# [Assignment]
When a line in the entries below contains the word "computer", copy that line.

# [Supplied material]
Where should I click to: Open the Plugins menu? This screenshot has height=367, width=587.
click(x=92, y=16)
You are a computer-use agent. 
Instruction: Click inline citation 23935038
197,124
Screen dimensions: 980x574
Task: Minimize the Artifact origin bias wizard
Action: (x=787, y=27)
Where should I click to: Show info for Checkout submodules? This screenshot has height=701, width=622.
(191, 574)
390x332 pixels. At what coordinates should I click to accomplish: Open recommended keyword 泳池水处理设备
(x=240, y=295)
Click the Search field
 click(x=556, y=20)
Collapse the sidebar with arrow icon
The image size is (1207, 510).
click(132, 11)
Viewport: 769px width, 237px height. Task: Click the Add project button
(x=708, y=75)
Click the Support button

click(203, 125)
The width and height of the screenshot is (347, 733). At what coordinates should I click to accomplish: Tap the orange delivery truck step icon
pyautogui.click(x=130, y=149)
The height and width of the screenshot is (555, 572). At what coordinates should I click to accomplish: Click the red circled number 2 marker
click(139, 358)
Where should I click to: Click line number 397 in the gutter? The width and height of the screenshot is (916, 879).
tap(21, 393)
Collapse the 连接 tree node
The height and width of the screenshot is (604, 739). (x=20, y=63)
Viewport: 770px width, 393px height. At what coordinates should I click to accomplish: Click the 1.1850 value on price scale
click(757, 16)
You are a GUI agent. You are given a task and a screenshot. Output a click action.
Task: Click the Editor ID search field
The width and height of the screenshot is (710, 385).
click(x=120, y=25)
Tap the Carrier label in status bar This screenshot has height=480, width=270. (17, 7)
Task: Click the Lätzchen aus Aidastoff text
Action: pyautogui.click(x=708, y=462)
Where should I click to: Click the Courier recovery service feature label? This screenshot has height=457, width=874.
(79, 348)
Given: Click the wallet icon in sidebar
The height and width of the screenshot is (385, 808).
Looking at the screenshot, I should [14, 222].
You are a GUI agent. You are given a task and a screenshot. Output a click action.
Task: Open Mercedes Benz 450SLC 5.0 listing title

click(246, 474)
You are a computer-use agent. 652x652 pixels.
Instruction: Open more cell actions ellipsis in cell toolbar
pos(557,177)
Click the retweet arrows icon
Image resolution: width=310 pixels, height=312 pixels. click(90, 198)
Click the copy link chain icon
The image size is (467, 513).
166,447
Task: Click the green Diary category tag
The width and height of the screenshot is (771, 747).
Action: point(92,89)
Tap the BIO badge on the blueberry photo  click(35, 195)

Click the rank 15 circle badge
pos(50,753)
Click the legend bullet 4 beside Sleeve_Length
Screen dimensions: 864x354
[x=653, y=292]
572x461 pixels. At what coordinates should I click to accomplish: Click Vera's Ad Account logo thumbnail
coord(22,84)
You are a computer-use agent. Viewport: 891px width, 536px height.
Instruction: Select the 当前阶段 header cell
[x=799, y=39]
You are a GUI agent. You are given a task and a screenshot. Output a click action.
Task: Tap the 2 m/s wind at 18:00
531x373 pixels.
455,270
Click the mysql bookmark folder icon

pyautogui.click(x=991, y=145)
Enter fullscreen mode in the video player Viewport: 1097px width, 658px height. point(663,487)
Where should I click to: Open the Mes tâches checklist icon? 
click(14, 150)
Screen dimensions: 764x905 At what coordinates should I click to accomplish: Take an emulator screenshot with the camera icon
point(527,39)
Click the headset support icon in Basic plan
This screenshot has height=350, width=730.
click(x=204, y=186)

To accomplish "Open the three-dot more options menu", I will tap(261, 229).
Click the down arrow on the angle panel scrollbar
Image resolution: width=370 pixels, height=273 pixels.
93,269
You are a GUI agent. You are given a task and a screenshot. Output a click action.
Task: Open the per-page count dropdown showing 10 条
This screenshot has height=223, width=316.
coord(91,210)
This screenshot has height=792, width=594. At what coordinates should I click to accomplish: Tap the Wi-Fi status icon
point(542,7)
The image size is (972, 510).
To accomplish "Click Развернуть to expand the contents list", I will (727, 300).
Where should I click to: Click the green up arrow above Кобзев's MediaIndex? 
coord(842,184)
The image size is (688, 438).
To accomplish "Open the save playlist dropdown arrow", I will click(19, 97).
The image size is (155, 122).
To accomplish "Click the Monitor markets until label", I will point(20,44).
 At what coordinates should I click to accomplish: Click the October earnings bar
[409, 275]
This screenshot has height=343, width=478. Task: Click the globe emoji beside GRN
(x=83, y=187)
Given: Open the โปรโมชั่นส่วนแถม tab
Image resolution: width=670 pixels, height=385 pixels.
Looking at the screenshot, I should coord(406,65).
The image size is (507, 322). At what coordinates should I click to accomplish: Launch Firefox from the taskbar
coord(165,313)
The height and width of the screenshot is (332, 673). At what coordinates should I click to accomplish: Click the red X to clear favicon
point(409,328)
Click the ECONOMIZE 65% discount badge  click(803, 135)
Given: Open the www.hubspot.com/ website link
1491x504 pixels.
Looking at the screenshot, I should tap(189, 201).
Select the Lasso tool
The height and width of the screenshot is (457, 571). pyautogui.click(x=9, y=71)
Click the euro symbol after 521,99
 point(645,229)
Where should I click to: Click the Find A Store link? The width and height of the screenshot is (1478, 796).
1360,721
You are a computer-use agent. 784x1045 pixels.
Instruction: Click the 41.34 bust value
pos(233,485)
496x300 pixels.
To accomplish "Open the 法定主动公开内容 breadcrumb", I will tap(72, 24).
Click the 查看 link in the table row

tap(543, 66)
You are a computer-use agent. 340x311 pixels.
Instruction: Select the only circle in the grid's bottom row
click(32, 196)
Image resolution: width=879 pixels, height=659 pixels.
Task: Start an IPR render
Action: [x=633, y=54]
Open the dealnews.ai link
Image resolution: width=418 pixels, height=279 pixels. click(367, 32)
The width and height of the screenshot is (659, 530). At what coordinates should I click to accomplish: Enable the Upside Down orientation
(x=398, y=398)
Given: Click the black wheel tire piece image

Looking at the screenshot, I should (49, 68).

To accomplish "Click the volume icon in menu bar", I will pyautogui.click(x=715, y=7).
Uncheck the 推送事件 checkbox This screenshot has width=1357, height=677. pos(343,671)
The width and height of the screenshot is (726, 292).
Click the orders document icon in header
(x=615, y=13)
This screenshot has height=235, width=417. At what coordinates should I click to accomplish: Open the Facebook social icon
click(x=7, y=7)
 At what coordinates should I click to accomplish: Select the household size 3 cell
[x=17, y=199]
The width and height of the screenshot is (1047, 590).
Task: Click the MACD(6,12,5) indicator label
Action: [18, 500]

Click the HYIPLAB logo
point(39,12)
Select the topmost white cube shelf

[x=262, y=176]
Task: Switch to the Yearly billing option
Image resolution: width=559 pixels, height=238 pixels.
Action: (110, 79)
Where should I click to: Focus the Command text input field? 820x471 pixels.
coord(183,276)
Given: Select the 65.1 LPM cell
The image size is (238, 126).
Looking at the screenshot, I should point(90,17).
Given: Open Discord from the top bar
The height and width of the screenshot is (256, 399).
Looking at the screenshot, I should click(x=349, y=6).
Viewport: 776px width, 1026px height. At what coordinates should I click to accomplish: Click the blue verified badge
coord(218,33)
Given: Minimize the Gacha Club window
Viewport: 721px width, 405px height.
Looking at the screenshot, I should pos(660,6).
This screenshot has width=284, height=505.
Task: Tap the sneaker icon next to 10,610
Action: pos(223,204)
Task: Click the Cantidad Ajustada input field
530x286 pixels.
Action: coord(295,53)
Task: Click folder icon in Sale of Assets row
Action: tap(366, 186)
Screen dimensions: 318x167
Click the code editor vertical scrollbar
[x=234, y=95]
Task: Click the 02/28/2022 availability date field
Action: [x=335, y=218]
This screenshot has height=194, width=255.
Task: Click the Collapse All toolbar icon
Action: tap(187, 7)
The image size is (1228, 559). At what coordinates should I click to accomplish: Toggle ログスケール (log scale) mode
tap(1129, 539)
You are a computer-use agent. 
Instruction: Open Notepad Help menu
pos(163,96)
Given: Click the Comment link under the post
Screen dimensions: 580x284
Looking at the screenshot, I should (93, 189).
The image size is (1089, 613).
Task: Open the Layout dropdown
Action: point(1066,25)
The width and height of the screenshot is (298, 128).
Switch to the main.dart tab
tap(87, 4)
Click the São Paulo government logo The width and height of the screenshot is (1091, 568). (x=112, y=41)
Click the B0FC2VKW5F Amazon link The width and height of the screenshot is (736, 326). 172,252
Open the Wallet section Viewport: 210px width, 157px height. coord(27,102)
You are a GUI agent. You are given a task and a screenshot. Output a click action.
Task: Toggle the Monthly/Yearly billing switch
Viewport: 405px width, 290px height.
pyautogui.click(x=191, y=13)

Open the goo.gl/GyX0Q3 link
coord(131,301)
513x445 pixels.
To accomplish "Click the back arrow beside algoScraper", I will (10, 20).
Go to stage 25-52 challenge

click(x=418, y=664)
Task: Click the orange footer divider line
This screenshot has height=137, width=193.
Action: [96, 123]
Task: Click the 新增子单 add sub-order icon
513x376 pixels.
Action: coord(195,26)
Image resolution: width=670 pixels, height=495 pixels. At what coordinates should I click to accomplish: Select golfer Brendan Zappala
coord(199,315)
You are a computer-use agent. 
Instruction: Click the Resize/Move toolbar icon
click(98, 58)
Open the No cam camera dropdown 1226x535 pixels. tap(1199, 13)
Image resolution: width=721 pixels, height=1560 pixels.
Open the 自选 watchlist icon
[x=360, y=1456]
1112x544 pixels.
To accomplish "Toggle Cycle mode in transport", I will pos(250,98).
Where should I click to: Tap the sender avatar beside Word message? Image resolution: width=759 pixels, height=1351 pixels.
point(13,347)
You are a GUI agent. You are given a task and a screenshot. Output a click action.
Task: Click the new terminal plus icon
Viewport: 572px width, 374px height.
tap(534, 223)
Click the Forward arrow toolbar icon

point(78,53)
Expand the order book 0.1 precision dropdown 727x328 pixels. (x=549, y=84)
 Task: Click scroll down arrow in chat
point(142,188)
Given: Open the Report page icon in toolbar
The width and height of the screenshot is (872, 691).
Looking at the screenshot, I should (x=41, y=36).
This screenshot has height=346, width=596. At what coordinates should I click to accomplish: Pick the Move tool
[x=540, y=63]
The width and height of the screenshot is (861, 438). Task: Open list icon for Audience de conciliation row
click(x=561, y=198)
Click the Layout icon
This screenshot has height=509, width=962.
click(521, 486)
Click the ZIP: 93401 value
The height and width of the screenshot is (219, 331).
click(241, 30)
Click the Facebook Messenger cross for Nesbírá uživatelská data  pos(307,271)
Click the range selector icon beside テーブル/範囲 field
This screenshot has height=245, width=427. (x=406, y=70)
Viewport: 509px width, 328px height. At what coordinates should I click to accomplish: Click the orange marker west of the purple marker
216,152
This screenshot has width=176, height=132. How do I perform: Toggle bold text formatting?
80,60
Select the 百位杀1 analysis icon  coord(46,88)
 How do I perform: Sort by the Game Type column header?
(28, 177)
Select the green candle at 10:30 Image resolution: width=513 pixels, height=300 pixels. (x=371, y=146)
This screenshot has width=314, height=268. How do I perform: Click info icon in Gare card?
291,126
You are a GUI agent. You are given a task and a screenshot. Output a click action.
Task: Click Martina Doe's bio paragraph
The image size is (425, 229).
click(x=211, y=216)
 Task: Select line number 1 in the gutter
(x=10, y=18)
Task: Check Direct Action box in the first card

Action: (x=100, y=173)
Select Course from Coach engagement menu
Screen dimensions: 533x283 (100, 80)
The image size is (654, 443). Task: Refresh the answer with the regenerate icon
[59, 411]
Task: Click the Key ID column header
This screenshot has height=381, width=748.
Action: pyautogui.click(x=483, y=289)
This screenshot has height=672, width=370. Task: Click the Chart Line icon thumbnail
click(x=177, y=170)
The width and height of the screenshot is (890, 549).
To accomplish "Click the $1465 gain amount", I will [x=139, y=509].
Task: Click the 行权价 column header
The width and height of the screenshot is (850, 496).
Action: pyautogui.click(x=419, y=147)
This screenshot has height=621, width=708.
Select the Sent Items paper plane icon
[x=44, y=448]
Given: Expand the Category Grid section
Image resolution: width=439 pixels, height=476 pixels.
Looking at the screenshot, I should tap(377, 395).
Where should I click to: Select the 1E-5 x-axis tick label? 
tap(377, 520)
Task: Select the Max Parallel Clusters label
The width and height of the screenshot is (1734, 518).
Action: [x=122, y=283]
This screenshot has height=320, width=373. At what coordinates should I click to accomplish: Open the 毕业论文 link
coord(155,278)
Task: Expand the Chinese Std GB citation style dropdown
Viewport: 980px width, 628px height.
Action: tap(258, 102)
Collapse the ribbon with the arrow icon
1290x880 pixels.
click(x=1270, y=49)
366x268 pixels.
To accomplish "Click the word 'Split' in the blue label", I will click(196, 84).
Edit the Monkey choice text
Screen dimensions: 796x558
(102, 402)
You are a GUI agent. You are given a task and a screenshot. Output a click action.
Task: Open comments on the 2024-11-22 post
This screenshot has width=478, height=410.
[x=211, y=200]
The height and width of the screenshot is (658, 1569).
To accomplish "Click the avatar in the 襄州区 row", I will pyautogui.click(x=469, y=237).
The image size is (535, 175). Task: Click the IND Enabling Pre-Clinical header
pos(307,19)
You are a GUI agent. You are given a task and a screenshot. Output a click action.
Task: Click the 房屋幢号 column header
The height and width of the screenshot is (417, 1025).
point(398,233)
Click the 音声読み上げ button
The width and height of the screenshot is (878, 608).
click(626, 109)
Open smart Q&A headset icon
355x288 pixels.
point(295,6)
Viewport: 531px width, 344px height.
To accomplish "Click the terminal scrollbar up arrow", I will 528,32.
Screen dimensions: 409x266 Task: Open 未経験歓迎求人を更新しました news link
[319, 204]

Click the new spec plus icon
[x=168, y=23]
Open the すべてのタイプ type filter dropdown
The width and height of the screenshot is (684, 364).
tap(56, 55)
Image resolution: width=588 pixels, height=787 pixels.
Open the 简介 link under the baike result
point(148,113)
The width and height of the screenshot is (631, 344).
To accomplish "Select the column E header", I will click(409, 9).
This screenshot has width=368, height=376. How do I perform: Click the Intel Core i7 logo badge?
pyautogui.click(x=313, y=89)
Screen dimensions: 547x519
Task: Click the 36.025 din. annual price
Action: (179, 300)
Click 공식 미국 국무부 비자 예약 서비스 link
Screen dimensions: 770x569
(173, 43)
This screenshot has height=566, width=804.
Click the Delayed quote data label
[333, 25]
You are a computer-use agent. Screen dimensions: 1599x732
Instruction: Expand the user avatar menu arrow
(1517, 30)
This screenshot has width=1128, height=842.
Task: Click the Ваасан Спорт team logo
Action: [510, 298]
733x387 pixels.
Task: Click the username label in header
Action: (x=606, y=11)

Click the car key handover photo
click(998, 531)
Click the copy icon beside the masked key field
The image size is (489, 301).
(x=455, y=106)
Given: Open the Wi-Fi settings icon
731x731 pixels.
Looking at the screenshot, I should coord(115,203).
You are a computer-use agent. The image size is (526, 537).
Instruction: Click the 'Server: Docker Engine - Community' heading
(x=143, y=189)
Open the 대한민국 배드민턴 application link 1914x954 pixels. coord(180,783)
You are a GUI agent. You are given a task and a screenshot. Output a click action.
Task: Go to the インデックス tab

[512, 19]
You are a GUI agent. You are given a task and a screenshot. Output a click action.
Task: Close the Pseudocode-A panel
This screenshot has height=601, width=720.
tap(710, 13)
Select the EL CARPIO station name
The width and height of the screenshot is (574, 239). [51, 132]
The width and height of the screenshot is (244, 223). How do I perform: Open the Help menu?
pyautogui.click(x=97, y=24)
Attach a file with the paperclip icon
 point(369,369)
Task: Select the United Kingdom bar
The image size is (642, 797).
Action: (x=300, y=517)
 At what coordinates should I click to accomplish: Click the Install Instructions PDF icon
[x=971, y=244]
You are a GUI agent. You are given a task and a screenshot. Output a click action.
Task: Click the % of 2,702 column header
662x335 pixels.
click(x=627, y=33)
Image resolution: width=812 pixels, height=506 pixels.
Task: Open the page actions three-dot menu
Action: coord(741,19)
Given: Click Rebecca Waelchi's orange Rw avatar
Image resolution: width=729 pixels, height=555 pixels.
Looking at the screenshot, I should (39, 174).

# [Your response]
You are a computer-use agent. 
You are a computer-use agent. 652x652 pixels.
You are a computer-use agent. Viewport: 891px width, 536px height.
You are a computer-use agent. 784x1045 pixels.
You are a computer-use agent. 340x311 pixels.
You are a computer-use agent. 
You are a computer-use agent. 
You are a computer-use agent. Screen dimensions: 1599x732
You are a computer-use agent. The image size is (526, 537).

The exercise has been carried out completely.